Vedette

après-midi (adv.)
[apʀɛmidi]

Définition

Fam. Dans l'après-midi de la journée d'aujourd'hui, cet après-midi.
Es-tu libre après-midi ? QU_e150
[État des données: avancé]
Citation(s) Référence(s)
Si la tempête peut cesser ou modérer d'ici à après-midi, il viendra p't'être, si non j'enverrai mon garçon, Jacquet, lui dire que je voudrais lui parler.
1896, R. Roy, «Les aventures de Nicolas Martin», dans Le Monde illustré, 25 janvier, p. 589.
[littérature]
Les religieuses sont bonnes pour moi, après midi j'ai eu un beau plateau de sucre à la crème comme je t'ai fait goûter dimanche.
1932, Lévis, dans R. Blondin, Chers nous autres, t. 1, 1978, p. 110 (lettre).
[autres textes écrits]
Avant de se rasseoir, elle mit ses mains en cornet autour de sa bouche pour s'en faire un porte-voix. «Après-midi, j'ai embrassé un homme sur la bouche!»
1978, M. Tremblay, La grosse femme d'à côté est enceinte, p. 311.
[littérature]

Origine

Maintien d'un sens français ancien et parlers régionaux de France

Historique

Depuis 1896. De après(-)midi «après l'heure du midi, pendant la partie de journée comprise entre le midi et le soir» qui, du XVIe au XIXe s., connaissait en France un emploi beaucoup plus libre qu'aujourd'hui (v. notamment Féraud 1787, s.v. après-dînée, et Landais 1853 : Il est arrivé après-midi, ou l'après-midi). Également relevé dans le parler picard (v.
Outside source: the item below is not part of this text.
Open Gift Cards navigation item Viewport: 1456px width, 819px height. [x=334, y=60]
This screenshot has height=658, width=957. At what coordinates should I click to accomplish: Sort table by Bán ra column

EmrPic 74, après midi).

Français de référence

Remarque(s)
En France, après-midi ne s'emploie qu'en apposition à une indication de jour (lundi après-midi, demain après-midi) ou comme substantif.
Mot particulier
Emploi particulier par son statut (registre d'emploi, domaine d'emploi, fréquence relative ou connotation).